Do you see the monstrous power grabs this we're-here-to-help system would institute?
1. The power to borrow and distribute money that is currently reserved for the elected
representatives in Congress would be bypassed by FedNow. Why wait around for
slow, corrupt Congress to agree on stimulus, Universal Basic Income (UBI), etc.? With
FedNow, the Fed can create trillions out of thin air and distribute the dough to
households without any Congressional approval.
What's interesting about this is that Congress has no power to stop the Fed from printing
endless trillions and distributing the money however the Fed chooses. As an independent
quasi-public agency, intended to be apolitical and outside the reach of corrupt politicos,
the Fed is free to create and distribute as much new digital currency as it sees fit.
With FedNow, Congress has lost the government's monopoly power to distribute funds.
Congress can still borrow and spend money, of course, but the citizenry's elected officials
no longer have the monopoly granted by the Constitution.
2. The anonymity of the nation's money will be lost to the Fed's digital dollars.
Perhaps the Fed will declare that only those who wear their underwear outside their clothing
will avoid penalties. (Referencing the 1970s film Bananas.) Who's to say what the Fed
will track, and for what purposes? The Fed, that's who.
There's a whiff of desperation in these FedNow power grabs. It's possible that
the Fed has concluded that the elected legislative branch of government is now so thoroughly
corrupt and dysfunctional that the Fed is forced to save the day, so to speak, by grabbing
the power to create and distribute endless trillions to keep the increasingly impoverished
and powerless citizenry from rebelling against the status quo.
The irony of course is that the primary source of the impoverishment of soaring inequality
is the Fed itself, as the Fed's "permanent emergency powers" of sluicing trillions
in free money for financiers has goosed the wealth of the top 0.1% while leaving 95%
of the citizenry worse off as wage stagnation and rising inflation has eroded the
standard of living / purchasing power of labor.
It's a nice trick, isn't it?
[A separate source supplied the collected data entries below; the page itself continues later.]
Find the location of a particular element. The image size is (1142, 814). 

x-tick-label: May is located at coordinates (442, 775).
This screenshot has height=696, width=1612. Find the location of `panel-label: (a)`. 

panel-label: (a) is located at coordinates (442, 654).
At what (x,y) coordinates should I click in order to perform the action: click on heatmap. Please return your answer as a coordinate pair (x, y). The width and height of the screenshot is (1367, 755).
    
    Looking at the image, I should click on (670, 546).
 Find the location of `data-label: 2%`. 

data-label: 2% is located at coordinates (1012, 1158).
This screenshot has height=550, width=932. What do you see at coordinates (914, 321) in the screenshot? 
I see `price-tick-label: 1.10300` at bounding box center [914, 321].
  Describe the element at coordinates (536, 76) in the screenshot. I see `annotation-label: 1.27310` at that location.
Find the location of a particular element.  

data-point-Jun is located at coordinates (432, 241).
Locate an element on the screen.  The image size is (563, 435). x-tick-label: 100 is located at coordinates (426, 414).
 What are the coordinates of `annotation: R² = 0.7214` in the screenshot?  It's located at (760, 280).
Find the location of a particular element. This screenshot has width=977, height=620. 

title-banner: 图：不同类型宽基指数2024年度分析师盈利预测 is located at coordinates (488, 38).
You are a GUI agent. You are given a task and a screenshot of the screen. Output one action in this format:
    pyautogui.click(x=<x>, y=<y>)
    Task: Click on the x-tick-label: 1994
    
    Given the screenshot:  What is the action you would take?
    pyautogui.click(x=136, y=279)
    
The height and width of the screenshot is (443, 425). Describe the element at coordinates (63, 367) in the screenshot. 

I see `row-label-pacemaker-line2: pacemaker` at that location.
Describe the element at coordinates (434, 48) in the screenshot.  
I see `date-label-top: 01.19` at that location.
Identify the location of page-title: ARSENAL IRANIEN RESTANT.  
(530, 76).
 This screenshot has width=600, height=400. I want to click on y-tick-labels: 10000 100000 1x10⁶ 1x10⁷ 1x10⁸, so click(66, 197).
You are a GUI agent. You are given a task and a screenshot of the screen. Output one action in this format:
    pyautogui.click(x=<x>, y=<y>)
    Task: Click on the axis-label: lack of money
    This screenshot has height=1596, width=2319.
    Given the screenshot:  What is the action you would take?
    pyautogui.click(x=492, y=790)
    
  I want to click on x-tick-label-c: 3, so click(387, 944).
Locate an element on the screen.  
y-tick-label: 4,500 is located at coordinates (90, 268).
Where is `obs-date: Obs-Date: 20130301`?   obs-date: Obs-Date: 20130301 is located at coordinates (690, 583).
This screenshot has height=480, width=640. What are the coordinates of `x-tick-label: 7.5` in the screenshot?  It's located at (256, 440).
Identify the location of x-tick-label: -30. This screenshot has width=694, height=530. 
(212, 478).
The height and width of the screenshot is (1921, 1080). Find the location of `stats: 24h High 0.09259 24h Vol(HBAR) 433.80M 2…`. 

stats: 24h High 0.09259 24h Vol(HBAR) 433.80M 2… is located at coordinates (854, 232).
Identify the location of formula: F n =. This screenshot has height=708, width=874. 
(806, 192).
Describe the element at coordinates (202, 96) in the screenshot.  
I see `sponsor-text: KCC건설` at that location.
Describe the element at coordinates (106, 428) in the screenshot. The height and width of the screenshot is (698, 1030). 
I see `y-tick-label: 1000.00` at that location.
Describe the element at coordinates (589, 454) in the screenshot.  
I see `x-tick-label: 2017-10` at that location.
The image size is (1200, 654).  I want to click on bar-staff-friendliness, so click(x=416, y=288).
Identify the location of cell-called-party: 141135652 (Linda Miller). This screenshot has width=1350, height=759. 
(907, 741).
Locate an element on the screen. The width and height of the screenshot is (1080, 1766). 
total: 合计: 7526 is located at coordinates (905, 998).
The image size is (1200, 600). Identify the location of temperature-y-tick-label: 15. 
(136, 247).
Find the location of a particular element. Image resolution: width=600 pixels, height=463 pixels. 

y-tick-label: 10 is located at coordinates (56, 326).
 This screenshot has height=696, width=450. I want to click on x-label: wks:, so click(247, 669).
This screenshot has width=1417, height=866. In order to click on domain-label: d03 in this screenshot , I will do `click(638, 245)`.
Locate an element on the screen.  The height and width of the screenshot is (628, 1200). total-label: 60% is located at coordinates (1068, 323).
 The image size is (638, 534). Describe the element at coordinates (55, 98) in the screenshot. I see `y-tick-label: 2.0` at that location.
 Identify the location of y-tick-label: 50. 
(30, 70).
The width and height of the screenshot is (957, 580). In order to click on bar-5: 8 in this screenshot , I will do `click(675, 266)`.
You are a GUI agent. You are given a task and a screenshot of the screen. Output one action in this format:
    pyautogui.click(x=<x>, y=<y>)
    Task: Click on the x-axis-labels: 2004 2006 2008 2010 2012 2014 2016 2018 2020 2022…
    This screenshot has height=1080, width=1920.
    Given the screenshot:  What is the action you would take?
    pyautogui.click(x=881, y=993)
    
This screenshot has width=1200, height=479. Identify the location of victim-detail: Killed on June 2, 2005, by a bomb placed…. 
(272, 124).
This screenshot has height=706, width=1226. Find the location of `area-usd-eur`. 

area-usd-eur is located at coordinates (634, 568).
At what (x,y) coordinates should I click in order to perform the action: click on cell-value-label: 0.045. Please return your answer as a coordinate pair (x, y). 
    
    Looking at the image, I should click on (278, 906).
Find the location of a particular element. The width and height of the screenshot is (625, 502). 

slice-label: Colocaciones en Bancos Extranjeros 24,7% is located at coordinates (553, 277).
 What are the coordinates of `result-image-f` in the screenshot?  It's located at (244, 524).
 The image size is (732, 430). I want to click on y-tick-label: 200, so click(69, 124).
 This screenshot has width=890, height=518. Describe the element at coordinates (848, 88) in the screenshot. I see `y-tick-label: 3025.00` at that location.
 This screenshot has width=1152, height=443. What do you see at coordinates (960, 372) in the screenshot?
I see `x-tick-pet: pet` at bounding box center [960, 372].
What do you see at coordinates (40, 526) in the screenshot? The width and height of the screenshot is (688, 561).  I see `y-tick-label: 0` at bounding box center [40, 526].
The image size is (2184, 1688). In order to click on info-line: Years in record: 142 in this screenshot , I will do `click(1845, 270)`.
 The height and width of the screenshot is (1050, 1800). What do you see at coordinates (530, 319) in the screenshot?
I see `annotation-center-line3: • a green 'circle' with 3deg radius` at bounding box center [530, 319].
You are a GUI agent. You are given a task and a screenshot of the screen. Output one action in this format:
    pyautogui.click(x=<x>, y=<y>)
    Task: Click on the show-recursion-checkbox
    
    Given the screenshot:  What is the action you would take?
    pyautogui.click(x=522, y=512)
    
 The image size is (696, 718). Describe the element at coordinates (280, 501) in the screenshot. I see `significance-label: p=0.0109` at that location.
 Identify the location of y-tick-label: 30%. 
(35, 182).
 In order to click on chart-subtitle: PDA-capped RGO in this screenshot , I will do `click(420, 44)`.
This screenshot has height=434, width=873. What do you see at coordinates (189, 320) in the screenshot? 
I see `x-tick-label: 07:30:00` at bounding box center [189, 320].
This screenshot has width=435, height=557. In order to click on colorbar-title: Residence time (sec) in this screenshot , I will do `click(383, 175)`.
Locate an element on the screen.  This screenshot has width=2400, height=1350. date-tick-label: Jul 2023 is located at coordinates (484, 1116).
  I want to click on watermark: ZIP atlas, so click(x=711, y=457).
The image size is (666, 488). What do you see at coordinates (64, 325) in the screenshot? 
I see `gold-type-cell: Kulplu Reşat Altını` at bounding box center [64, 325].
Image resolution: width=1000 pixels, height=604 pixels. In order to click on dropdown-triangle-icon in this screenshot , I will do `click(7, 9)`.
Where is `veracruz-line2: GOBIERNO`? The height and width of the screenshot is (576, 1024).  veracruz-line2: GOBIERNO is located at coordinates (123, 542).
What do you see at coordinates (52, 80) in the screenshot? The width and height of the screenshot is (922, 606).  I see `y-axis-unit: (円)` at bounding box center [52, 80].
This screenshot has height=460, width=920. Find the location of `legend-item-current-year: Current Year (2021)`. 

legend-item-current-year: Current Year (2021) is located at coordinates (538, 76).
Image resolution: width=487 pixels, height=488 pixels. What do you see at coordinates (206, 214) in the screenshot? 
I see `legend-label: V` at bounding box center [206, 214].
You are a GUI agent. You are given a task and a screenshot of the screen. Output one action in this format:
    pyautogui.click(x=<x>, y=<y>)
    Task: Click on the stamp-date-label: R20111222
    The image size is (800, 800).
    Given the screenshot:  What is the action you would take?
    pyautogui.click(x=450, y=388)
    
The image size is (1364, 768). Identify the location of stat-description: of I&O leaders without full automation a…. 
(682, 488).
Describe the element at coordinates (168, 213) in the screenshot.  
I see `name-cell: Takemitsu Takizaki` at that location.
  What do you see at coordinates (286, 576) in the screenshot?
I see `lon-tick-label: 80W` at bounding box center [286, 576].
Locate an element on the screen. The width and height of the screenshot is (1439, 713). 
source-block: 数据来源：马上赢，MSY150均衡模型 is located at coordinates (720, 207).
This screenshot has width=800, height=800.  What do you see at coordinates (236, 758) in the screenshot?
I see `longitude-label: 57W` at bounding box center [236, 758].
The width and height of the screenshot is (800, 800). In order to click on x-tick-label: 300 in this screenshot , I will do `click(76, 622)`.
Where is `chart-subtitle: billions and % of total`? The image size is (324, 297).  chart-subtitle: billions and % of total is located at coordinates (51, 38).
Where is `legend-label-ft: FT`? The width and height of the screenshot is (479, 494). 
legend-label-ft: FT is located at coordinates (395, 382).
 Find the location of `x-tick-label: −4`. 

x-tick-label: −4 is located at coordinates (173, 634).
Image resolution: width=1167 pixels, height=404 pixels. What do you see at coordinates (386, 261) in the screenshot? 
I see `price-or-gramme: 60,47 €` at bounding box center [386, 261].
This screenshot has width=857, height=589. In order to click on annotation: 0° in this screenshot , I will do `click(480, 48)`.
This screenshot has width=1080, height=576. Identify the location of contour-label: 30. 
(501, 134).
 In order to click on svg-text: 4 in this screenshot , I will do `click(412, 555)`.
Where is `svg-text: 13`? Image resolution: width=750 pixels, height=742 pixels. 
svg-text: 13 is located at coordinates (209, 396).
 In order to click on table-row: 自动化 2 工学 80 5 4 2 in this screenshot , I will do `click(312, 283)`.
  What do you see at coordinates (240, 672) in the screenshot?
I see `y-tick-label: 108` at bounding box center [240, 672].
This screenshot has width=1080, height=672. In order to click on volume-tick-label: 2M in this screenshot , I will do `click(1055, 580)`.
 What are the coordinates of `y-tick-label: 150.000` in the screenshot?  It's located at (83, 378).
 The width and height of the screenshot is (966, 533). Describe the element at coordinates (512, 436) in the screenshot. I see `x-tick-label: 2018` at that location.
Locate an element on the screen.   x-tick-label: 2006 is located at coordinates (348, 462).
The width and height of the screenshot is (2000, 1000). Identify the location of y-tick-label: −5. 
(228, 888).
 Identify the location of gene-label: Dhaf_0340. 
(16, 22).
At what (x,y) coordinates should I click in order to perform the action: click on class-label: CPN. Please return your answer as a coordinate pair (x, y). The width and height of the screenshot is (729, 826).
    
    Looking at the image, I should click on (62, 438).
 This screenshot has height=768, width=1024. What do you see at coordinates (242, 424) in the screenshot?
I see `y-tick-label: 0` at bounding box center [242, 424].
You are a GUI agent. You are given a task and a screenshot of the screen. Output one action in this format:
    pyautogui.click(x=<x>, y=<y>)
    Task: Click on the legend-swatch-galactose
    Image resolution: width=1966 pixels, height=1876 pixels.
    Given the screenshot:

First the Fed creates the inequality that makes rebellion
inevitable and then it rides to the rescue with a power grab that nullifies the monopoly
over governmental allocation of money the Constitution grants to Congress, and it destroys
the anonymity of the "free money" it plans to distribute in the ultimate bread and circuses.
Clearly, the Fed reckons the public is foolish enough to believe the Fed's
money will actually be "free." Check out what you've lost before declaring anything "free."